01

Why citations change the quality of document analysis

Document analysis often informs decisions about money, obligations, compliance, risk, or public accountability. In those settings, a summary without evidence creates a second task: someone must locate and verify every important claim manually.

Citations reduce that duplication. They allow the system to present a concise conclusion while preserving a direct path to the supporting page and passage. Review becomes targeted rather than repetitive.

02

The components of a source-grounded answer

A strong cited answer separates the conclusion from the evidence and makes both easy to inspect. The citation should be specific enough for another person to reproduce the finding.

  • The source document name and version.
  • The relevant page number or worksheet.
  • The supporting text, table row, or visual region.
  • Any normalization or calculation applied to the source value.
  • A clear indication when sources conflict or information is missing.
03

A repeatable workflow for cited analysis

Begin by defining the decision outcome. A request such as ‘summarize these files’ is broad; a request such as ‘identify every termination right, compare notice periods, and cite the governing language’ produces a more reviewable result.

Select the relevant documents, define the desired output, and require citations for every material conclusion. Review high-impact findings first, then export the verified result as a table, memo, timeline, or structured dataset.

  • Select the governed source set.
  • State the question and desired format in plain language.
  • Require citations for claims, extracted values, and calculations.
  • Review discrepancies, low-confidence items, and missing evidence.
  • Save or export the verified output for the next workflow step.
04

Citations are necessary but not sufficient

A citation can still be weak if it points to a page that does not support the claim. The system must connect the right evidence to the right conclusion and preserve enough context for a reviewer to understand the relationship.

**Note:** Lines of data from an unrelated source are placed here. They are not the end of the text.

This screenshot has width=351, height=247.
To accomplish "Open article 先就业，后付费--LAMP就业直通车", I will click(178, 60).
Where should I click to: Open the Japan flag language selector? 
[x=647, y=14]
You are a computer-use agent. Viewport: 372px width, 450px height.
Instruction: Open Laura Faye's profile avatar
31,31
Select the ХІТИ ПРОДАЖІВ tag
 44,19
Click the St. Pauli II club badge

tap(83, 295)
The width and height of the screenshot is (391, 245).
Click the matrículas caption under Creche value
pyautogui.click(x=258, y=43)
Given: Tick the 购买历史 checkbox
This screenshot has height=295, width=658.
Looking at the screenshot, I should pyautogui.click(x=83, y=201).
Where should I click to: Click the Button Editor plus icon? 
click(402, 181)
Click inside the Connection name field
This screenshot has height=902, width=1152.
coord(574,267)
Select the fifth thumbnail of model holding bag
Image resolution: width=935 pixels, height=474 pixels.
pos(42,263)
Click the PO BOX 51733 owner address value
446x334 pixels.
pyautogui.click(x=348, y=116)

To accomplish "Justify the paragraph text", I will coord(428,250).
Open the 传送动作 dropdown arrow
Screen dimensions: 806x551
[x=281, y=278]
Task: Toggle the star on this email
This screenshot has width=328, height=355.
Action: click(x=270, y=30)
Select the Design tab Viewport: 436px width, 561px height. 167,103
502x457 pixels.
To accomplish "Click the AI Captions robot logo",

For this reason, evaluation should test citation accuracy, not merely citation presence. Reviewers should also examine how the system handles duplicate values, conflicting terms, scanned pages, complex tables, and documents with inconsistent naming conventions.

05

Governance completes the workflow

Cited analysis should operate inside a governed workspace. Access controls, data-loss protections, sensitive-information handling, and clear repository boundaries matter as much as model quality when documents contain confidential or regulated information.